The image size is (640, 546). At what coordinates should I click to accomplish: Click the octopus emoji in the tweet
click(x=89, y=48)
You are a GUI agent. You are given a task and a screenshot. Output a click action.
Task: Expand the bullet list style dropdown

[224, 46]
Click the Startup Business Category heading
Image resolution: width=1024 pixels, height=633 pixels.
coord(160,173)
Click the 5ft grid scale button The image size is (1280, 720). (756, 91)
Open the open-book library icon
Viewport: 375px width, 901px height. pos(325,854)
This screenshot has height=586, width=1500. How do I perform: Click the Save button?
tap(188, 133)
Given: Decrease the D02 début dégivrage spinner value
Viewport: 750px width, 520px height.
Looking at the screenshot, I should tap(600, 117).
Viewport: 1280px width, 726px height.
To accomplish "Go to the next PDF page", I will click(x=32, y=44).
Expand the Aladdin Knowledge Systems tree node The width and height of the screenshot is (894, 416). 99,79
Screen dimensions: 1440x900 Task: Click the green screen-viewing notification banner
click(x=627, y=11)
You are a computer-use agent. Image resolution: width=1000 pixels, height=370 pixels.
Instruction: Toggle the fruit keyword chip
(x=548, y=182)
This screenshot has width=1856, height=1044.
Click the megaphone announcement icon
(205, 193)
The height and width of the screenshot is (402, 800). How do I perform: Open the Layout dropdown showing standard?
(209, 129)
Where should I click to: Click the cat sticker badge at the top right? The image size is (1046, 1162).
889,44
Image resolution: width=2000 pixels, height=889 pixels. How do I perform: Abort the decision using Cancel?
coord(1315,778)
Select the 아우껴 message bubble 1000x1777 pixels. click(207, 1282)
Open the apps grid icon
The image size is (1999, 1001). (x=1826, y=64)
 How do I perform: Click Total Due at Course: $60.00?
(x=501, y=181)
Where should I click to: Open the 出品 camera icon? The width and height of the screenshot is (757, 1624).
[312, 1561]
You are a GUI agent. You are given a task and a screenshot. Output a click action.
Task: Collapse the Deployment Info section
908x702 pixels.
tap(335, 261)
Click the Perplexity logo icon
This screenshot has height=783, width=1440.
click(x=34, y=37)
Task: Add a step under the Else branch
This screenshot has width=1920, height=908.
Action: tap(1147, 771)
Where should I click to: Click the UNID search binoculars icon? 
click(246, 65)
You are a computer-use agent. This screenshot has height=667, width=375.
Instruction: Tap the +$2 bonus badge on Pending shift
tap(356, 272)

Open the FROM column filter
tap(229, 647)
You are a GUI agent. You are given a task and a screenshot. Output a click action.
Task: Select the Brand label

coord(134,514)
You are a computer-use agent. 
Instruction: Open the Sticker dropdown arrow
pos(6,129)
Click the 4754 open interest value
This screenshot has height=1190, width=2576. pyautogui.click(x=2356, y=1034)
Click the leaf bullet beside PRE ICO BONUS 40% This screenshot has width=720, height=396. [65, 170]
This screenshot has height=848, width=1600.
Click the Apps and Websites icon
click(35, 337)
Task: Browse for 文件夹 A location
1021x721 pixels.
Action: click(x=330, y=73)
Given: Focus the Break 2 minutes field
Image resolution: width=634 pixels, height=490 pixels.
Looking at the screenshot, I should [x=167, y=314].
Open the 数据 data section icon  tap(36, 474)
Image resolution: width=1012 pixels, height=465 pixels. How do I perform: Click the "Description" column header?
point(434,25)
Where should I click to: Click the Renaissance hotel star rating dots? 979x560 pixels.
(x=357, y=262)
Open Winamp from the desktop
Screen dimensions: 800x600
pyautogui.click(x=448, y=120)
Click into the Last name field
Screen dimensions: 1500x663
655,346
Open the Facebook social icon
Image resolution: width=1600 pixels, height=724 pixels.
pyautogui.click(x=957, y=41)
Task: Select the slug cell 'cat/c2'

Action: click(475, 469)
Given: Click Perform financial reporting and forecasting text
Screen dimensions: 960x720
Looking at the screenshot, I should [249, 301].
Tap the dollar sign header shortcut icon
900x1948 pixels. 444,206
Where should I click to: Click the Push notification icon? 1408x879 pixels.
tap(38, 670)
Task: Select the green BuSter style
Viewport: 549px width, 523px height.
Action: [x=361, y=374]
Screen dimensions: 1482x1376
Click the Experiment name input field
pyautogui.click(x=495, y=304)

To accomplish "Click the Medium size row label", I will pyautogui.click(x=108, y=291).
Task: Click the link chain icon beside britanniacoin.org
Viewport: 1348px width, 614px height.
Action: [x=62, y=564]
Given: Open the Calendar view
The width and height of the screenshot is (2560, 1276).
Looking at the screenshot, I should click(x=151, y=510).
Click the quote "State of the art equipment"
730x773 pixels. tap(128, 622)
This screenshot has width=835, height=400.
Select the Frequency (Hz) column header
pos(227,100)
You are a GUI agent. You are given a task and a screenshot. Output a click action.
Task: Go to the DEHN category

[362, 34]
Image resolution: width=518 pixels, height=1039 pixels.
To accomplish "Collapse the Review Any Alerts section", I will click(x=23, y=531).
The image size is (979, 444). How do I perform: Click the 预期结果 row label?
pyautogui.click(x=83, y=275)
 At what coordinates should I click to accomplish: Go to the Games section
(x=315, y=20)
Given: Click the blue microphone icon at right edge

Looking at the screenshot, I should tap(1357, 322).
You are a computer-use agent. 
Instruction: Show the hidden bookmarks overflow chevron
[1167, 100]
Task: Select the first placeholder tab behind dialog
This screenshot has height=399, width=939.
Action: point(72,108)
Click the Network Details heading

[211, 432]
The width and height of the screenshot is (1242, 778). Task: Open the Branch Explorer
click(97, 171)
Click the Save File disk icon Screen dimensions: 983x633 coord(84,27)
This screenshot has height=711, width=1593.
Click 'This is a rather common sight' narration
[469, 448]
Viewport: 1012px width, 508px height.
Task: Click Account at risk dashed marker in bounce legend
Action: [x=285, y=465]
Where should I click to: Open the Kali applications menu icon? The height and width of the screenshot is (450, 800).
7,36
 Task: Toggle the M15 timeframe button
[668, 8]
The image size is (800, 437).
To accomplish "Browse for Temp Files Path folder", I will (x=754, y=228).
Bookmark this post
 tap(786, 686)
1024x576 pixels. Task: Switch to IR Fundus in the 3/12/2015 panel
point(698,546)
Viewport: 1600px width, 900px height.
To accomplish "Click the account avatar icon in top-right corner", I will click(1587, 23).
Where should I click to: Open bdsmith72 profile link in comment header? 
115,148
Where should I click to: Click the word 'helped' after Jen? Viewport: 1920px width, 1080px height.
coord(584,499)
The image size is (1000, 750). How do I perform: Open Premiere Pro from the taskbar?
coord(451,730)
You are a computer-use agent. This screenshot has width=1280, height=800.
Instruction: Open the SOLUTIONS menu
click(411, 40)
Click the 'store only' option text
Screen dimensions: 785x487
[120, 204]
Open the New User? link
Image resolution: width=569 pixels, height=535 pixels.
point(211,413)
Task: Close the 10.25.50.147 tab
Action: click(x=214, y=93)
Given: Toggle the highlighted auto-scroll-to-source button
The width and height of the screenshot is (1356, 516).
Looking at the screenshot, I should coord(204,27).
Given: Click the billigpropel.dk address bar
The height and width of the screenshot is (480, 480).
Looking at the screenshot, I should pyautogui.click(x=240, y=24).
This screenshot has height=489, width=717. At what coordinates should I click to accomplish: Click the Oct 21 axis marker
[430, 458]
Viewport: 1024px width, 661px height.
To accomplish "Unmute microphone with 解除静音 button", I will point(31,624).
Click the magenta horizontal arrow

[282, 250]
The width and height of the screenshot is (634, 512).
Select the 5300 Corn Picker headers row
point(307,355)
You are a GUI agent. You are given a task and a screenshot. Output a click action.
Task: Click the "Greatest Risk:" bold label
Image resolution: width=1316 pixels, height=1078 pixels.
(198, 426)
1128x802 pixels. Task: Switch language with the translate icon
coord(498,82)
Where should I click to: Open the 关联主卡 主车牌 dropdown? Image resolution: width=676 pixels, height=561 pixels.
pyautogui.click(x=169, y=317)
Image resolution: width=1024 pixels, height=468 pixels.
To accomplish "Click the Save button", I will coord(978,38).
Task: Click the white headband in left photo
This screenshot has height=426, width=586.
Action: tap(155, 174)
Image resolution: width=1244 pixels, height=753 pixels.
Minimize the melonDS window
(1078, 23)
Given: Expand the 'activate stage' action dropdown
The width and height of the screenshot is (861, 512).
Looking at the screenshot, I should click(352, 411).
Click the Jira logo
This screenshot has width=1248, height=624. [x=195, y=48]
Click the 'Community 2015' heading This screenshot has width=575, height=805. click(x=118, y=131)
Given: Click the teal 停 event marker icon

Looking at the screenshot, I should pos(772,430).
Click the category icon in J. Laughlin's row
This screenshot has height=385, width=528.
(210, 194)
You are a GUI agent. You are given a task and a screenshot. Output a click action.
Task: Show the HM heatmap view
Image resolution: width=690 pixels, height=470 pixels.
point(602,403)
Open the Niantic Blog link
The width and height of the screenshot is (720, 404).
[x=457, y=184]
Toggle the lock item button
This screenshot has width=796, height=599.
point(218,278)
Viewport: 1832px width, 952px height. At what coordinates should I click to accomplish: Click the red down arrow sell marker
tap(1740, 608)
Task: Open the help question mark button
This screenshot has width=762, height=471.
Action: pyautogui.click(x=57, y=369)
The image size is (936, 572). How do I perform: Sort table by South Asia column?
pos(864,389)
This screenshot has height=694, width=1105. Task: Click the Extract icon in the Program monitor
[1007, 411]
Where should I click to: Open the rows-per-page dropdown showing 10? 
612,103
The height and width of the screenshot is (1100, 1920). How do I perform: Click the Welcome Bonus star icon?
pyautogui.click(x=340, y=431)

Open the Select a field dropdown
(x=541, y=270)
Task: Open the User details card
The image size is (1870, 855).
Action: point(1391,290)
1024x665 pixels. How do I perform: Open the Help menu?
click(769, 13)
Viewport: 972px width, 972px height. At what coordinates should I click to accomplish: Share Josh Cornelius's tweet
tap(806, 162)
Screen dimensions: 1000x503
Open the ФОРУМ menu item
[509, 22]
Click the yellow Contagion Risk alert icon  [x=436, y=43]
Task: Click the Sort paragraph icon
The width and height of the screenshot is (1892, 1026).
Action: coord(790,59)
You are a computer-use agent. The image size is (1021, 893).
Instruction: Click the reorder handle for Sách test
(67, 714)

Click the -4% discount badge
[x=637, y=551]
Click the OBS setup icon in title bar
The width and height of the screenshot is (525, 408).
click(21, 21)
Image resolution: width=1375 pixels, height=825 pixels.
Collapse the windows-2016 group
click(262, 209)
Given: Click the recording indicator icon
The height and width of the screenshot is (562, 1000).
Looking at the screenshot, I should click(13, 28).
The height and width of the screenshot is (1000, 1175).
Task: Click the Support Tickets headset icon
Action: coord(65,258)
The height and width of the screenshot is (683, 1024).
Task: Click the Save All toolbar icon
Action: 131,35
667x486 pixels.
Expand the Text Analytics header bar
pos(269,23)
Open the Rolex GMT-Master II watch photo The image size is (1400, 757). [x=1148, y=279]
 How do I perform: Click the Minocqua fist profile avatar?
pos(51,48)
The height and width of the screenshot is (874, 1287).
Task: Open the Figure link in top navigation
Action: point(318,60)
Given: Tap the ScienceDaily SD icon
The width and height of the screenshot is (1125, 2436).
____
Report every line containing the string "will" in the material.

_Response for this exercise_
To accomplish "Go to the next PDF page", I will click(x=32, y=44).
To accomplish "Click the Medium size row label", I will pyautogui.click(x=108, y=291).
To accomplish "Collapse the Review Any Alerts section", I will click(x=23, y=531).
To accomplish "Browse for Temp Files Path folder", I will (x=754, y=228).
To accomplish "Click the account avatar icon in top-right corner", I will click(1587, 23).
To accomplish "Unmute microphone with 解除静音 button", I will point(31,624).
To accomplish "Click the Save button", I will coord(978,38).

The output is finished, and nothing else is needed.